Extension: Concurrent Garbage Collection

The stack-switching proposal adds the possibility of concurrent garbage collection. To support this, this proposal would furthermore add enumerate_marked_locals_in_task/stack/fibre/continuation $gc_root instr* end : [taskref/stackref/fibreref/contref] -> [], which enumerates all the locals on a suspended stack (which is locked until the loop is exited).

Proposal Process: Phase 0

Do not take this as a final design; there are many variations on and questions for this design. This write-up is meant as a starting point should the community decide there is enough interest in the overall direction to advance the proposal to Phase 1. (And thanks to those who already provided suggestions on how to improve this write-up!) The primary purpose of this thread is to gauge interest as well as to collect high-level concerns that should be addressed or kept in consideration.

Thanks for proposing this! The design looks very interesting. Unity3D engine utilizes C# as its main language, with the Boehm GC, and there are two challenges we are facing in that arena:

since the managed pointers are wasm locals, scanning the LLVM/Emscripten stack does not do any good since there are no managed pointers there, and we can run the Boehm GC only after all managed C# functions have been returned from in the callstack (e.g. right before a requestAnimationFrame() callback is about to exit). This means GC can only work after each rendered 3D application frame, and if C# code would temporarily trash through more C# objects than there is available amount of wasm heap exists, it will OOM, even though one could have succeeded if one had been able to GC in the middle of a frame (or at an OOM event handler).
we are unable to deliver any multithreading support for the C# compiled code, because multithreaded garbage collection is not today feasible, as it would require being able to synchronously pause all the other running Web Workers that potentially could have C# code in their stack frames.
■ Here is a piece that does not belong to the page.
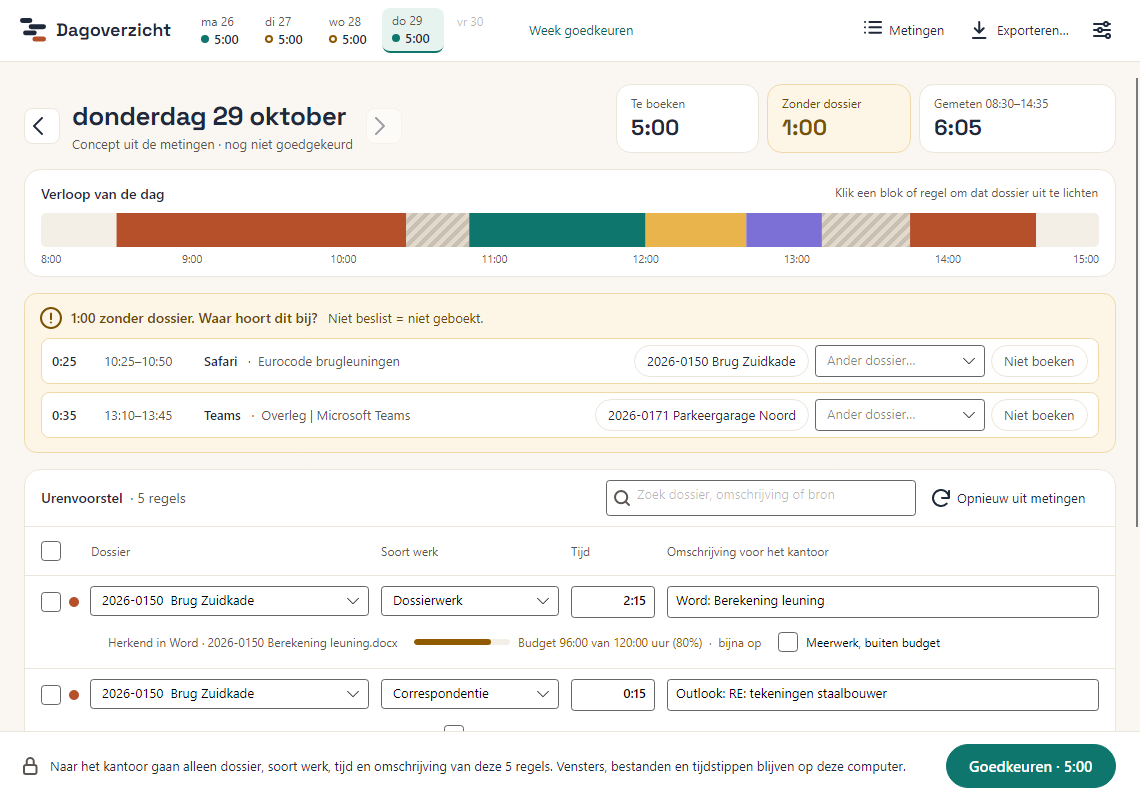The width and height of the screenshot is (1140, 800).
Task: Expand the Dossierwerk soort werk dropdown
Action: 470,601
In the above issue that @kripken linked, I highlighted a manual annotation mechanism that I had observed we could play around with, which I was hoping that would be modifiable to something that would not make LLVM codegen quite so pessimistic.

That manual annotation "hack" and the proposal in this issue would both solve 1. , though I think it is critical that a solution that would scale for the multithreading problem 2. is also found. There the requirement for synchronous pausing of Web Workers is difficult.

I wonder how feasible it would be to spec that enumerate-marked-locals would traverse through marks on all wasm threads, and the execution of all other threads that do have any marks in them would then synchronously pause? Or I wonder if there might be some other mechanism that could work for the multithreaded GC scenario?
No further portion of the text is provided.